*Directions for this task*.
Lay out all of the material below as a numbered list, omitting any blank lines.

Data on locating visible targets:
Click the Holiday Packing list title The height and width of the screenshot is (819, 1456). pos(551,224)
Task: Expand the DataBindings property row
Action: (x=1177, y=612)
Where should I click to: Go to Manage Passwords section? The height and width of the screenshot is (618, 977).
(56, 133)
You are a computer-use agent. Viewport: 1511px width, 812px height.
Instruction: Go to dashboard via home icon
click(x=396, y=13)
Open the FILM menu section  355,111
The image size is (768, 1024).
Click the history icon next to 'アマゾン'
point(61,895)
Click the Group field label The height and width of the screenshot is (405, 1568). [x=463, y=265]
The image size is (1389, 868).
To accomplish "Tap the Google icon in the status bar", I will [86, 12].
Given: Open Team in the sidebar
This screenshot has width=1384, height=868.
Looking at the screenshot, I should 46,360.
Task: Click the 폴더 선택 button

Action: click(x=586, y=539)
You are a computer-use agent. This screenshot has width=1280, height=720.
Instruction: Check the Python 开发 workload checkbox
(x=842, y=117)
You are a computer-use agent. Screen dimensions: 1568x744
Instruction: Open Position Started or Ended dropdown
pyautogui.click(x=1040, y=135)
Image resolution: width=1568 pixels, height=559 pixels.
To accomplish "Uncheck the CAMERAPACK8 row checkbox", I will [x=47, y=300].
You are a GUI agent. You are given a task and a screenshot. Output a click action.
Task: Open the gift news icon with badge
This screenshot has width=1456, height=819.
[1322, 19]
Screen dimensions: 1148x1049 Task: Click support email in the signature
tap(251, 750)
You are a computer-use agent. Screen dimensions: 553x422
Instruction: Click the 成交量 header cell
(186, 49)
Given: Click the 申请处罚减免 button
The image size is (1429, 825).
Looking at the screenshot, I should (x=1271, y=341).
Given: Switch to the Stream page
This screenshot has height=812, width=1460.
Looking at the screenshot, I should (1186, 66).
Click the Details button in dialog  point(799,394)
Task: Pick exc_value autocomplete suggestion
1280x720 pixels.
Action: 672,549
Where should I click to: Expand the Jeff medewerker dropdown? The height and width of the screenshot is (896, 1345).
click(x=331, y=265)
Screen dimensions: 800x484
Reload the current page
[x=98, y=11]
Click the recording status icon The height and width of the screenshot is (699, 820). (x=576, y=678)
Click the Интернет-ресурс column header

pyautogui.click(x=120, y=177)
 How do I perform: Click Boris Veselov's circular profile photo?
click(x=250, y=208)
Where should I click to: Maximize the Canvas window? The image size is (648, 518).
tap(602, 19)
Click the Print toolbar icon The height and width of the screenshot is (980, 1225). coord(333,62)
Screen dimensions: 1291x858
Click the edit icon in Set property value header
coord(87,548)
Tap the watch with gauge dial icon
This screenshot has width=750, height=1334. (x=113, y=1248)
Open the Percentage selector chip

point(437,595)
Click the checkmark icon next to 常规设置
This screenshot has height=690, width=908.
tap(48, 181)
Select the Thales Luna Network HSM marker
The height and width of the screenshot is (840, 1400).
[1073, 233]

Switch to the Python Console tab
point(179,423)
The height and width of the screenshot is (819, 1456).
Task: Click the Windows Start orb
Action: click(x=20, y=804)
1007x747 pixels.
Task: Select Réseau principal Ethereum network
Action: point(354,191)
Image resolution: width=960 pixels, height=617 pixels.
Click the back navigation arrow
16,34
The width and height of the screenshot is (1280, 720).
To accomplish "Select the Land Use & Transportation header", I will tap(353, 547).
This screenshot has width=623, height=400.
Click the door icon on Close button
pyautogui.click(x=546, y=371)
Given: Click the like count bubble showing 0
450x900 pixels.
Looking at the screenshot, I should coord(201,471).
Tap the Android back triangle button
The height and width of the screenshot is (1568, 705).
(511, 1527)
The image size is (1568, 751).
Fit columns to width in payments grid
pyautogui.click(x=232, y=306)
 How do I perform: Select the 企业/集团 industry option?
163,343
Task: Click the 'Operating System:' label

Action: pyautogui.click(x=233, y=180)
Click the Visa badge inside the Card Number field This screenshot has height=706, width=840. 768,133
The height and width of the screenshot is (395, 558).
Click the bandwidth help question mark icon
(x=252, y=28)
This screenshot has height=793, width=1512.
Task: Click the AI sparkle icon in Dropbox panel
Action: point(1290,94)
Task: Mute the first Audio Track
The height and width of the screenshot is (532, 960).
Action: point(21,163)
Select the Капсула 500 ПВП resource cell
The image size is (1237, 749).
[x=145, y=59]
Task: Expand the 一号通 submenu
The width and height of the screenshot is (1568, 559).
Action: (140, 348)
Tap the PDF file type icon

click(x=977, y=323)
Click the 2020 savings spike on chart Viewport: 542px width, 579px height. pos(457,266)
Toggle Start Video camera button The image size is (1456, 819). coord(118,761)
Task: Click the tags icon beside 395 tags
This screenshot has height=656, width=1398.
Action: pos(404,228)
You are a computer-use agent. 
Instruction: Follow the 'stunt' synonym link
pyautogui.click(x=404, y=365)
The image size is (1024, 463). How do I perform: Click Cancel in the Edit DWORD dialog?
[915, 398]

*Result*.
1. Click the Holiday Packing list title The height and width of the screenshot is (819, 1456). pos(551,224)
2. Task: Expand the DataBindings property row
3. Action: (x=1177, y=612)
4. Where should I click to: Go to Manage Passwords section? The height and width of the screenshot is (618, 977).
5. (56, 133)
6. You are a computer-use agent. Viewport: 1511px width, 812px height.
7. Instruction: Go to dashboard via home icon
8. click(x=396, y=13)
9. Open the FILM menu section  355,111
10. The image size is (768, 1024).
11. Click the history icon next to 'アマゾン'
12. point(61,895)
13. Click the Group field label The height and width of the screenshot is (405, 1568). [x=463, y=265]
14. The image size is (1389, 868).
15. To accomplish "Tap the Google icon in the status bar", I will [86, 12].
16. Given: Open Team in the sidebar
17. This screenshot has width=1384, height=868.
18. Looking at the screenshot, I should 46,360.
19. Task: Click the 폴더 선택 button
20. Action: click(x=586, y=539)
21. You are a computer-use agent. This screenshot has width=1280, height=720.
22. Instruction: Check the Python 开发 workload checkbox
23. (x=842, y=117)
24. You are a computer-use agent. Screen dimensions: 1568x744
25. Instruction: Open Position Started or Ended dropdown
26. pyautogui.click(x=1040, y=135)
27. Image resolution: width=1568 pixels, height=559 pixels.
28. To accomplish "Uncheck the CAMERAPACK8 row checkbox", I will [x=47, y=300].
29. You are a GUI agent. You are given a task and a screenshot. Output a click action.
30. Task: Open the gift news icon with badge
31. This screenshot has width=1456, height=819.
32. [1322, 19]
33. Screen dimensions: 1148x1049 Task: Click support email in the signature
34. tap(251, 750)
35. You are a computer-use agent. Screen dimensions: 553x422
36. Instruction: Click the 成交量 header cell
37. (186, 49)
38. Given: Click the 申请处罚减免 button
39. The image size is (1429, 825).
40. Looking at the screenshot, I should (x=1271, y=341).
41. Given: Switch to the Stream page
42. This screenshot has height=812, width=1460.
43. Looking at the screenshot, I should (1186, 66).
44. Click the Details button in dialog  point(799,394)
45. Task: Pick exc_value autocomplete suggestion
46. 1280x720 pixels.
47. Action: 672,549
48. Where should I click to: Expand the Jeff medewerker dropdown? The height and width of the screenshot is (896, 1345).
49. click(x=331, y=265)
50. Screen dimensions: 800x484
51. Reload the current page
52. [x=98, y=11]
53. Click the recording status icon The height and width of the screenshot is (699, 820). (x=576, y=678)
54. Click the Интернет-ресурс column header
55. pyautogui.click(x=120, y=177)
56.  How do I perform: Click Boris Veselov's circular profile photo?
57. click(x=250, y=208)
58. Where should I click to: Maximize the Canvas window? The image size is (648, 518).
59. tap(602, 19)
60. Click the Print toolbar icon The height and width of the screenshot is (980, 1225). coord(333,62)
61. Screen dimensions: 1291x858
62. Click the edit icon in Set property value header
63. coord(87,548)
64. Tap the watch with gauge dial icon
65. This screenshot has width=750, height=1334. (x=113, y=1248)
66. Open the Percentage selector chip
67. point(437,595)
68. Click the checkmark icon next to 常规设置
69. This screenshot has height=690, width=908.
70. tap(48, 181)
71. Select the Thales Luna Network HSM marker
72. The height and width of the screenshot is (840, 1400).
73. [1073, 233]
74. Switch to the Python Console tab
75. point(179,423)
76. The height and width of the screenshot is (819, 1456).
77. Task: Click the Windows Start orb
78. Action: click(x=20, y=804)
79. 1007x747 pixels.
80. Task: Select Réseau principal Ethereum network
81. Action: point(354,191)
82. Image resolution: width=960 pixels, height=617 pixels.
83. Click the back navigation arrow
84. 16,34
85. The width and height of the screenshot is (1280, 720).
86. To accomplish "Select the Land Use & Transportation header", I will tap(353, 547).
87. This screenshot has width=623, height=400.
88. Click the door icon on Close button
89. pyautogui.click(x=546, y=371)
90. Given: Click the like count bubble showing 0
91. 450x900 pixels.
92. Looking at the screenshot, I should coord(201,471).
93. Tap the Android back triangle button
94. The height and width of the screenshot is (1568, 705).
95. (511, 1527)
96. The image size is (1568, 751).
97. Fit columns to width in payments grid
98. pyautogui.click(x=232, y=306)
99.  How do I perform: Select the 企业/集团 industry option?
100. 163,343
101. Task: Click the 'Operating System:' label
102. Action: pyautogui.click(x=233, y=180)
103. Click the Visa badge inside the Card Number field This screenshot has height=706, width=840. 768,133
104. The height and width of the screenshot is (395, 558).
105. Click the bandwidth help question mark icon
106. (x=252, y=28)
107. This screenshot has height=793, width=1512.
108. Task: Click the AI sparkle icon in Dropbox panel
109. Action: point(1290,94)
110. Task: Mute the first Audio Track
111. The height and width of the screenshot is (532, 960).
112. Action: point(21,163)
113. Select the Капсула 500 ПВП resource cell
114. The image size is (1237, 749).
115. [x=145, y=59]
116. Task: Expand the 一号通 submenu
117. The width and height of the screenshot is (1568, 559).
118. Action: (140, 348)
119. Tap the PDF file type icon
120. click(x=977, y=323)
121. Click the 2020 savings spike on chart Viewport: 542px width, 579px height. pos(457,266)
122. Toggle Start Video camera button The image size is (1456, 819). coord(118,761)
123. Task: Click the tags icon beside 395 tags
124. This screenshot has height=656, width=1398.
125. Action: pos(404,228)
126. You are a computer-use agent. 
127. Instruction: Follow the 'stunt' synonym link
128. pyautogui.click(x=404, y=365)
129. The image size is (1024, 463). How do I perform: Click Cancel in the Edit DWORD dialog?
130. [915, 398]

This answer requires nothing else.